Provided information:

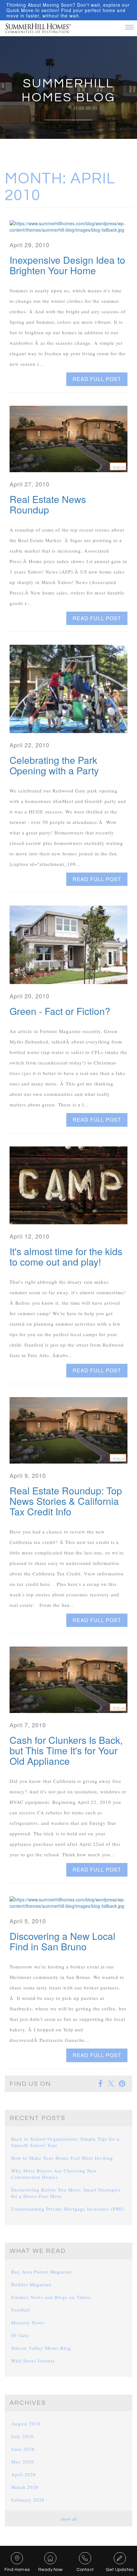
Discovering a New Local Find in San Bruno (62, 1941)
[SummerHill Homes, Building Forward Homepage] (38, 26)
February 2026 (28, 2500)
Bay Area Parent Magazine (41, 2271)
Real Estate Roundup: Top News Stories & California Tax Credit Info (66, 1501)
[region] (68, 10)
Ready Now (50, 2569)
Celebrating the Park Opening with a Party (54, 765)
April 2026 (23, 2474)
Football (20, 2310)
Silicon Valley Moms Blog (41, 2348)
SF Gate (20, 2335)
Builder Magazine (31, 2284)
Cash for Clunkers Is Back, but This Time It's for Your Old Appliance (66, 1750)
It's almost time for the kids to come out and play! (66, 1256)
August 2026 (25, 2423)
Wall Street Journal (32, 2360)
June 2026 (23, 2449)
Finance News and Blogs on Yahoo (51, 2297)
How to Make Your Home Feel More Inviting (62, 2158)
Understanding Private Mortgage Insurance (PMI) (67, 2209)
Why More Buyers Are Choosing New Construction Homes (54, 2173)
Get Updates (119, 2569)
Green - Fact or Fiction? (60, 1011)
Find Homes (17, 2569)
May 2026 (22, 2461)
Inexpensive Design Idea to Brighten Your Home (67, 265)
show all (69, 2519)
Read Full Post (97, 379)
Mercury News (27, 2322)
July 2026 (22, 2436)
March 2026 (25, 2487)
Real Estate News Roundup (48, 504)
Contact (85, 2569)
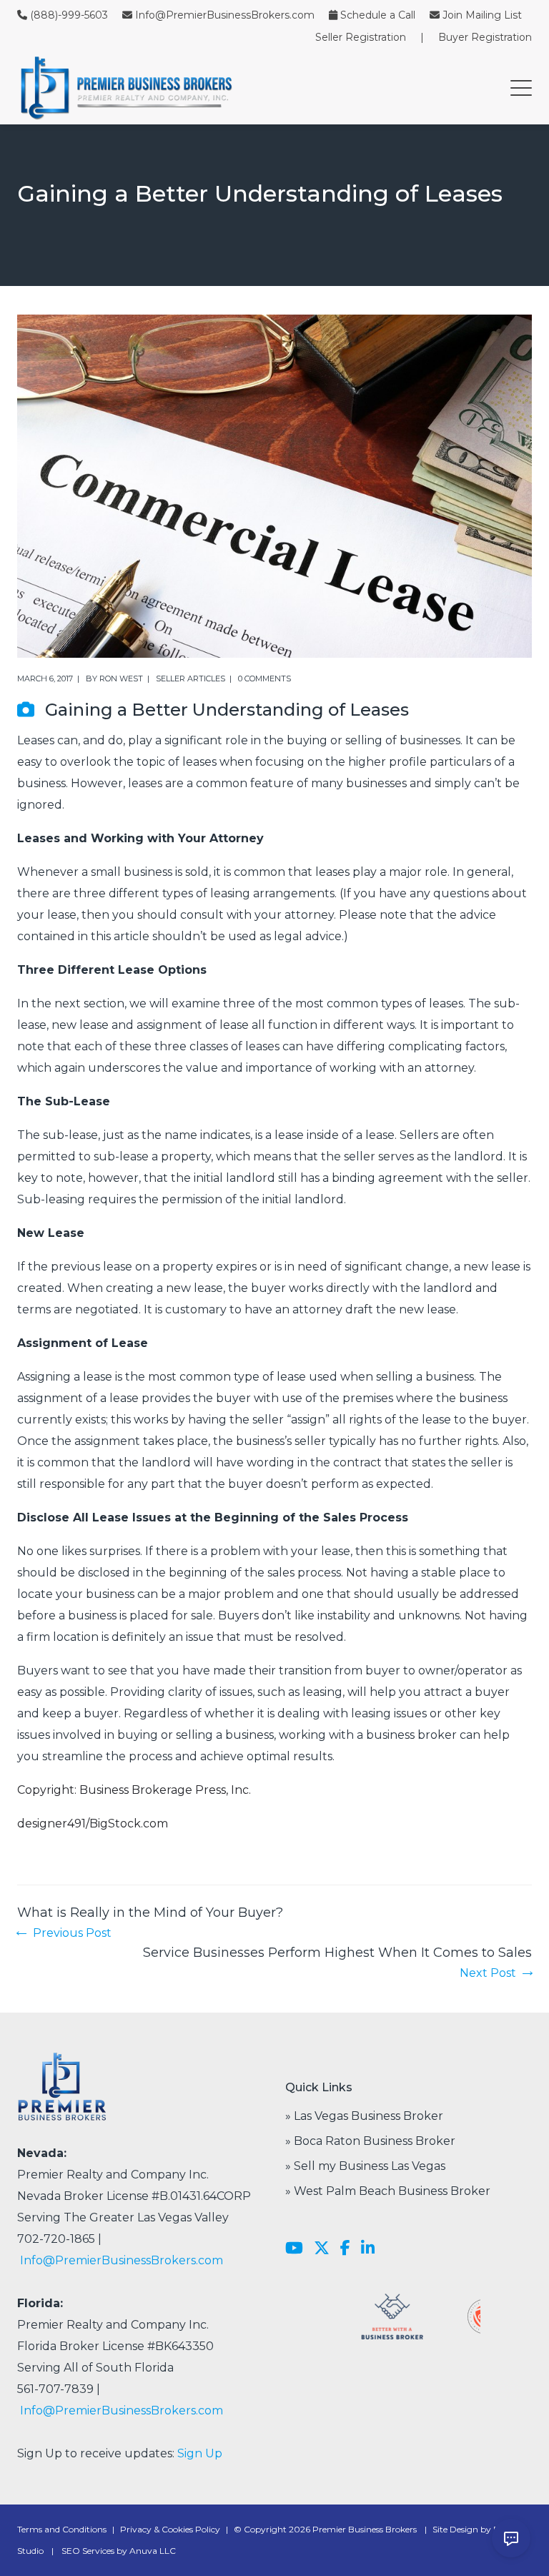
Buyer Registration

What you will do: Produce a verbatim copy of all records, minus pictures.

Your response:
Discovering a New Local Find in San Bruno (62, 1941)
[SummerHill Homes, Building Forward Homepage] (38, 26)
February 2026 (28, 2500)
Bay Area Parent Magazine (41, 2271)
Real Estate Roundup: Top News Stories & California Tax Credit Info (66, 1501)
[region] (68, 10)
Ready Now (50, 2569)
Celebrating the Park Opening with a Party (54, 765)
April 2026 (23, 2474)
Football (20, 2310)
Silicon Valley Moms Blog (41, 2348)
SF Gate (20, 2335)
Builder Magazine (31, 2284)
Cash for Clunkers Is Back, but This Time It's for Your Old Appliance (66, 1750)
It's almost time for the kids to come out and play! (66, 1256)
August 2026 (25, 2423)
Wall Street Journal (32, 2360)
June 2026 (23, 2449)
Finance News and Blogs on Yahoo (51, 2297)
How to Make Your Home Feel More Inviting (62, 2158)
Understanding Private Mortgage Insurance (PMI) (67, 2209)
Why More Buyers Are Choosing New Construction Homes (54, 2173)
Get Updates (119, 2569)
Green - Fact or Fiction? (60, 1011)
Find Homes (17, 2569)
May 2026 (22, 2461)
Inexpensive Design Idea to Brighten Your Home (67, 265)
show all (69, 2519)
Read Full Post (97, 379)
Mercury News (27, 2322)
July 2026 (22, 2436)
March 2026 (25, 2487)
Real Estate News Roundup (48, 504)
Contact (85, 2569)
Buyer Registration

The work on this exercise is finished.